16.2.3. Add 10mL of Accutase per T75 flask and incubate the dish at 37°C for approximately 10-20 mins.
16.2.4. Check regularly for cell lifting.
16.2.5. Carefully transfer all of the dish content into a pre-warmed falcon.
16.2.6. Centrifuge at 350g for 5 mins.
16.2.7. While spinning, add fresh AMM to the new T75 flasks.
16.2.8. Aspirate media from cell pellet in spinning falcon and replace with AMM, slowly and gently resuspending the pellet.
16.2.9. Transfer an equal amount of cell suspension into previously prepared T75 flasks and swirl plate gently in a figure 8 motion.
16.2.10. Expand again for another 2 to 3 weeks till confluence.
Freezing of rat astrocytes
16.3.1. Lift confluent astrocytes using Accutase and centrifuge at 350g for 5 mins.
16.3.2. Remove the supernatant and resuspend cell pellet in AMM.
16.3.3. Freeze the cells at 2-5 million cells/vial in 90% v/v AMM + 10% v/v DMSO as P3 astrocytes.
Co-culturing of cortical neurons with rat astrocytes
16.4.1. P3 rat astrocytes are thawed and plated onto intended plates at 20,000 cells/cm2 following step 16.1.

Note
20,000 cells/cm2 astrocytes are plated 3 days prior to plating of cortical neurons (P3 rat astrocyte).

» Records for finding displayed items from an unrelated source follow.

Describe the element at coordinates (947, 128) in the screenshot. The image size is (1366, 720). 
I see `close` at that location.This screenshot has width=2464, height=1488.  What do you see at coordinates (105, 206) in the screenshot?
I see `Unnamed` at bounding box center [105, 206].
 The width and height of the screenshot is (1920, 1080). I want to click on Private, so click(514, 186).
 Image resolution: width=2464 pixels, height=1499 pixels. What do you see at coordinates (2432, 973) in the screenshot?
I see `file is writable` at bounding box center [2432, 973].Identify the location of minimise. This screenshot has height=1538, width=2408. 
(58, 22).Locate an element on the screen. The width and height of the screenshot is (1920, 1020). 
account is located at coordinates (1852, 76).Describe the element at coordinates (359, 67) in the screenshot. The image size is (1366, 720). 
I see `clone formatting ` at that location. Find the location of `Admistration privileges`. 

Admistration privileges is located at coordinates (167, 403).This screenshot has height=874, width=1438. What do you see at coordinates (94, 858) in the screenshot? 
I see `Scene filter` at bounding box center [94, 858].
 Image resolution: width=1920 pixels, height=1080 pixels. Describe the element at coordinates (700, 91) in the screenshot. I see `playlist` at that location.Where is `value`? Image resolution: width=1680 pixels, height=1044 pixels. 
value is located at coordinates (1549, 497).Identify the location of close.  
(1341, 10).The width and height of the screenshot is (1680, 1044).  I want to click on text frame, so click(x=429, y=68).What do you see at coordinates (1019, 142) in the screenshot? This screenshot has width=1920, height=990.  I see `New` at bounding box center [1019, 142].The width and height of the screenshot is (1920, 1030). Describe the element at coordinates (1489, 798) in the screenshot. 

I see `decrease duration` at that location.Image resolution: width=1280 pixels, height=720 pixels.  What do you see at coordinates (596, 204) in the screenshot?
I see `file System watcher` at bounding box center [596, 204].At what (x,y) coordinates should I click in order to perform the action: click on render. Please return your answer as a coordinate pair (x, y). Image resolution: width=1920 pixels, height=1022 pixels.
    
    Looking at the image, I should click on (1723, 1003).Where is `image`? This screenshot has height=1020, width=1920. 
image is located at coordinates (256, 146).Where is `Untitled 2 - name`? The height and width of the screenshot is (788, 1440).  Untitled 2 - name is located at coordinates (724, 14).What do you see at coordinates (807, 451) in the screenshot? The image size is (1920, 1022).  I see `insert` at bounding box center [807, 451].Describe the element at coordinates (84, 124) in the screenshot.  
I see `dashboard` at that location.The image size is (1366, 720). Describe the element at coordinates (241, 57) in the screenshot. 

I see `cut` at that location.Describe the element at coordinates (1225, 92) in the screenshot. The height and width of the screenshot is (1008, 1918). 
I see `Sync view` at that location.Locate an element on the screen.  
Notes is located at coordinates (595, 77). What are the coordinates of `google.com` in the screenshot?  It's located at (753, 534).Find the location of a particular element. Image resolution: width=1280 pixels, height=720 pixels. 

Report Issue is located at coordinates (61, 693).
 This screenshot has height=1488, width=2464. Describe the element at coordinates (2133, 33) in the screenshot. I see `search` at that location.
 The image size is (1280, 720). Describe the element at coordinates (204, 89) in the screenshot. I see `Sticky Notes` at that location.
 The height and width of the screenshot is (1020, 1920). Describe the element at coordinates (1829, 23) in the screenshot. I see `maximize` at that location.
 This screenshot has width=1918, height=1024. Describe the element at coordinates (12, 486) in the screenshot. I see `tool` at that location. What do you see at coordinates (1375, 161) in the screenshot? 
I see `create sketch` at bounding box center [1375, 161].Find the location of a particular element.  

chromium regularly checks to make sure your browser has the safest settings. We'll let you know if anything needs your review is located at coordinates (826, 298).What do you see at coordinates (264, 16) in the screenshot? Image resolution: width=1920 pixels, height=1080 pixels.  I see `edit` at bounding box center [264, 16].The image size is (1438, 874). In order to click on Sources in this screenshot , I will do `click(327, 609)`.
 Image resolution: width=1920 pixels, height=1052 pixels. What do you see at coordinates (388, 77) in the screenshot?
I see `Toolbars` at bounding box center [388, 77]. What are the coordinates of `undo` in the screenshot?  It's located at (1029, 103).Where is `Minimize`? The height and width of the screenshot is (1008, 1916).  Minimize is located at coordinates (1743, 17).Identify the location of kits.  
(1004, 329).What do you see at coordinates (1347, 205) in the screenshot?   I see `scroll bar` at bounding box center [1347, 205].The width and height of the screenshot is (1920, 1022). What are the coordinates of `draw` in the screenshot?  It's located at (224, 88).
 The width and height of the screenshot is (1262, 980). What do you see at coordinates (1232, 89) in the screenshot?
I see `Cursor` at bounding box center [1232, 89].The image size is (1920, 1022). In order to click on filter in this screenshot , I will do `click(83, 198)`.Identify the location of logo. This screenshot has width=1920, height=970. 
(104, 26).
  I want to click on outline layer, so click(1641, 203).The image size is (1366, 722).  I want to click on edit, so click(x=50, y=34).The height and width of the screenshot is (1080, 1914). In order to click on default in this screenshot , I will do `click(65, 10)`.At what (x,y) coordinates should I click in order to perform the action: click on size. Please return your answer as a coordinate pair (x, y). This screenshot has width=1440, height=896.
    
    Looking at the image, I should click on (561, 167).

P3 rat astrocyte can continue to expand and hence, astrocyte plating density can be adjusted slightly depending on how early/late astrocyte plating is relative to that of cortical neurons.

16.4.2. Day 30 Cortical Neurons (step 15.6.) are lifted with Accutase and replated on top of the adherent astrocyte monolayer at the density of 100,000 cells/cm2.
16.4.3. Upon centrifugation, cell pellet is resuspended in Ngn2 medium.
16.4.4.2 On Day 32, half media change is performed with fresh Ngn2 medium + 100 nM AraC.
16.4.3. From now on, half media change is done twice per week.